§ **What you need to do**
Please copy exactly the lines that run from the start of the entries to the line containing "https://twitter.com/sukattostaff (404, 2228)", inclusive.

§ **Records shown**
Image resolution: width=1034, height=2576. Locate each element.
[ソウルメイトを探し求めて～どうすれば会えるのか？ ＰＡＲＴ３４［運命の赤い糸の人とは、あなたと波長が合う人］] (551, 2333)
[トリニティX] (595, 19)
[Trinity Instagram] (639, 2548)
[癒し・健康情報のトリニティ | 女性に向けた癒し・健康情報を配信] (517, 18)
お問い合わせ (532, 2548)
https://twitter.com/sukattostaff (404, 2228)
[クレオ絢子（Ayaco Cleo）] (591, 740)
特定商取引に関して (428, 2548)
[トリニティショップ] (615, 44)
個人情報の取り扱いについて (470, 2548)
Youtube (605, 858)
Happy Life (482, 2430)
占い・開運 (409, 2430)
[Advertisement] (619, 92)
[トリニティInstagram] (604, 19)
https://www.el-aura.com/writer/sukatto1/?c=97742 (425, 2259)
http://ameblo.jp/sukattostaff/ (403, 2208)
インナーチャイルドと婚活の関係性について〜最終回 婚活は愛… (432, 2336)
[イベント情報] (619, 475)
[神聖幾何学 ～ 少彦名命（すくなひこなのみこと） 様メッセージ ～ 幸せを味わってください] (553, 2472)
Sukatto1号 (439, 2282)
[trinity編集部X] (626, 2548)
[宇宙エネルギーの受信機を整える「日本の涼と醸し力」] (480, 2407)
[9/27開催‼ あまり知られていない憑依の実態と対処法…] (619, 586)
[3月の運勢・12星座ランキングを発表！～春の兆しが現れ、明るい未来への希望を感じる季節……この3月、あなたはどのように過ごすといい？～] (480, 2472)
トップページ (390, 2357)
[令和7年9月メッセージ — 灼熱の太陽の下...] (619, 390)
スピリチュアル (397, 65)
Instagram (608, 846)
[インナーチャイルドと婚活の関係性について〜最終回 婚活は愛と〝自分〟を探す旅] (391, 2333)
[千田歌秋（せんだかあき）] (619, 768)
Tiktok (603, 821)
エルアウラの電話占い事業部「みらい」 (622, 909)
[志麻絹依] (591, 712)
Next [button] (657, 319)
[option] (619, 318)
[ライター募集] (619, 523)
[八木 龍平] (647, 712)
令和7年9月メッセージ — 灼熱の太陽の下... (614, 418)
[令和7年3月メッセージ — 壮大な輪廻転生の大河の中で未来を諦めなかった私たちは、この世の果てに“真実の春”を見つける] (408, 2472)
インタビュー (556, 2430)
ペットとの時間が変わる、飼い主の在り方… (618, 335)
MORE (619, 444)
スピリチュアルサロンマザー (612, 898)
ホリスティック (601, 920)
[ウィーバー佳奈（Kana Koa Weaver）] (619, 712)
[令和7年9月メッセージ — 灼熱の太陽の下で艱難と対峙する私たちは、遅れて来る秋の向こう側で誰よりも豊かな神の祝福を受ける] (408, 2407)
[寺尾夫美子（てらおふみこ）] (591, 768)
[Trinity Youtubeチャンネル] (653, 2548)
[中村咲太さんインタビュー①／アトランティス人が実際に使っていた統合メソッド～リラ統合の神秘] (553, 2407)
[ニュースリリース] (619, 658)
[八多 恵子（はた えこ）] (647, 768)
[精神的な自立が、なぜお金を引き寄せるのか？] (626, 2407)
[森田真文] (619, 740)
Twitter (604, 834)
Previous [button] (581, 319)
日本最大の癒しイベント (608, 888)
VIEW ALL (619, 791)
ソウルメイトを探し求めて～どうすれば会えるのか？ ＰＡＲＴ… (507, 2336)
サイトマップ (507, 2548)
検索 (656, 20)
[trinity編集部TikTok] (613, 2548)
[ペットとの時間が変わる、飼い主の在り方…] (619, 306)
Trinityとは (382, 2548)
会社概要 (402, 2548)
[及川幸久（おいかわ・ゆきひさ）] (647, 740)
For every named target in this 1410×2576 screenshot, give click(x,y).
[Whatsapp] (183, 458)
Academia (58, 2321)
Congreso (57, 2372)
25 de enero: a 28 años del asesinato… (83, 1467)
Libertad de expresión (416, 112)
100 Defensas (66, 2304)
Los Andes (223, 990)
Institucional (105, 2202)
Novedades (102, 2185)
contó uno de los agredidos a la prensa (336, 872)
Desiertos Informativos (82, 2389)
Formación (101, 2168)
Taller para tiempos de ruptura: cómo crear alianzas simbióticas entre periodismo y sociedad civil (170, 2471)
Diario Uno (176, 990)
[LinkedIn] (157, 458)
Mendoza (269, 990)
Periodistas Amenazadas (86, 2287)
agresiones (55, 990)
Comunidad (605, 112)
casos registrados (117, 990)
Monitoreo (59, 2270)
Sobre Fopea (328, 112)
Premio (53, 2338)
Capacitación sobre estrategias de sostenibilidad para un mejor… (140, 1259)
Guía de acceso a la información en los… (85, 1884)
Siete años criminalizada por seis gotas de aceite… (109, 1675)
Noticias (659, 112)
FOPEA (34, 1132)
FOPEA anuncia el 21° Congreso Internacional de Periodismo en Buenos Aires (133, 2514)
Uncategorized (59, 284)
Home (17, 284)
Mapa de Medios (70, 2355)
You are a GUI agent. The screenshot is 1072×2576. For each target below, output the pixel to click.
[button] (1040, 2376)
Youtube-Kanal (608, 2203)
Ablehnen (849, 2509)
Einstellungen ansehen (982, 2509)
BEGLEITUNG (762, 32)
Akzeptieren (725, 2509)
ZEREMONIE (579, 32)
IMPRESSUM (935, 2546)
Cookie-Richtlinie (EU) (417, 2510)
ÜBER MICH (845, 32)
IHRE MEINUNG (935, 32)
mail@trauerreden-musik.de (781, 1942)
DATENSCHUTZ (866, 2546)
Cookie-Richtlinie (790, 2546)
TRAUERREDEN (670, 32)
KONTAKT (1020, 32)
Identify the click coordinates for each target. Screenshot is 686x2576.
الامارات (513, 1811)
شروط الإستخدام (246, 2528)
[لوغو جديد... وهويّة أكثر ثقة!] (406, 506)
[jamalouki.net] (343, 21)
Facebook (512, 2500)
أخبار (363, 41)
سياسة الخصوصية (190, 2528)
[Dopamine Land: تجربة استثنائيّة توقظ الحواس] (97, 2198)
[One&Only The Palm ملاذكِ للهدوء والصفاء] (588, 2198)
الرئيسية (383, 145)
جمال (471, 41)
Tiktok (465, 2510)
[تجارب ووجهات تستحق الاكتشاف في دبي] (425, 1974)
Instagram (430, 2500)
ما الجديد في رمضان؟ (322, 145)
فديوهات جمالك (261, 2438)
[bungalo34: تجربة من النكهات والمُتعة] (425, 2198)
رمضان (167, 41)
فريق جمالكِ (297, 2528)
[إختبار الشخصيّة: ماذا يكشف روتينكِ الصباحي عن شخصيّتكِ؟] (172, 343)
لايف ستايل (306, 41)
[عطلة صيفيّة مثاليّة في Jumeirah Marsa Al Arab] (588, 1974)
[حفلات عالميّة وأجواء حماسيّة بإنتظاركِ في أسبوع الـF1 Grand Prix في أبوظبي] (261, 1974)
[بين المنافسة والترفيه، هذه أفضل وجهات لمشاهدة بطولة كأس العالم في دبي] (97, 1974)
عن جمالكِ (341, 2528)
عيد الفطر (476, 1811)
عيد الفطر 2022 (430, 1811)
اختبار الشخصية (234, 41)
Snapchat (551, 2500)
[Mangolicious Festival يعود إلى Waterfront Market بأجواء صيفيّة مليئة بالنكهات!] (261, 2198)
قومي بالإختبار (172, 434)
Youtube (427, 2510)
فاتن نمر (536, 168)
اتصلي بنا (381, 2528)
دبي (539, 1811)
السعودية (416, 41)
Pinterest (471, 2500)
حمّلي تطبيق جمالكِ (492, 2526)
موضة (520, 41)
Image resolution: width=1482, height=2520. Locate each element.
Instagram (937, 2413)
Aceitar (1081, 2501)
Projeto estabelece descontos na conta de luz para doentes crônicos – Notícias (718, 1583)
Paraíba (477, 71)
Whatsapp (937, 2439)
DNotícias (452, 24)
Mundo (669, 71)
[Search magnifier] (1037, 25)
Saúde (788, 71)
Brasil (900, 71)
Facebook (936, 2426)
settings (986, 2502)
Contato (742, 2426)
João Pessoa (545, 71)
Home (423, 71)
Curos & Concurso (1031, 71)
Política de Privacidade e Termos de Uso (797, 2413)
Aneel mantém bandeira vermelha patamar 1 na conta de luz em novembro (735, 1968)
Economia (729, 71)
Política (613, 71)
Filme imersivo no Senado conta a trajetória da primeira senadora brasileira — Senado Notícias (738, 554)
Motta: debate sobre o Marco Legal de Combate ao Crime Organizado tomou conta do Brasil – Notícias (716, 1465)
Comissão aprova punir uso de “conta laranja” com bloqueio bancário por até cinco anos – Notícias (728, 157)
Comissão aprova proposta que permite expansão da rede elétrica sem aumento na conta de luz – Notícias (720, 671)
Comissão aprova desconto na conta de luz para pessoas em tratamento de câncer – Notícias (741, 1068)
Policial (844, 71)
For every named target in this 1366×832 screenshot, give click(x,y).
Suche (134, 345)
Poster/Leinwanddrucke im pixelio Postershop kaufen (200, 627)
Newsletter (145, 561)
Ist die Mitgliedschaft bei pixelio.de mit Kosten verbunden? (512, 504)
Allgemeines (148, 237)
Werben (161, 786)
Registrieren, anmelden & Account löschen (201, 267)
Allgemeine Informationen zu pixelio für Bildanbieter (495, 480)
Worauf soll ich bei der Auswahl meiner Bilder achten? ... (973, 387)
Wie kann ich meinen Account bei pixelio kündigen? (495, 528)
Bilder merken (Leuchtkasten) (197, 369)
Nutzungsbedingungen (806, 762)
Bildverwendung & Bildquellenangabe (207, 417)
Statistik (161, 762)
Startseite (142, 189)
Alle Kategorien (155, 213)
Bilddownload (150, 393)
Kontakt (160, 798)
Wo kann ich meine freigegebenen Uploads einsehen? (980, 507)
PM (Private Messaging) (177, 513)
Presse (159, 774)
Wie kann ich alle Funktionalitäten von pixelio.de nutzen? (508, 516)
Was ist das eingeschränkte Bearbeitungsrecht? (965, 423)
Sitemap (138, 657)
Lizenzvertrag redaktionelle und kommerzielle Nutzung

§ **Response for this exercise**
Image resolution: width=1034, height=2576. Locate each element.
[ソウルメイトを探し求めて～どうすれば会えるのか？ ＰＡＲＴ３４［運命の赤い糸の人とは、あなたと波長が合う人］] (551, 2333)
[トリニティX] (595, 19)
[Trinity Instagram] (639, 2548)
[癒し・健康情報のトリニティ | 女性に向けた癒し・健康情報を配信] (517, 18)
お問い合わせ (532, 2548)
https://twitter.com/sukattostaff (404, 2228)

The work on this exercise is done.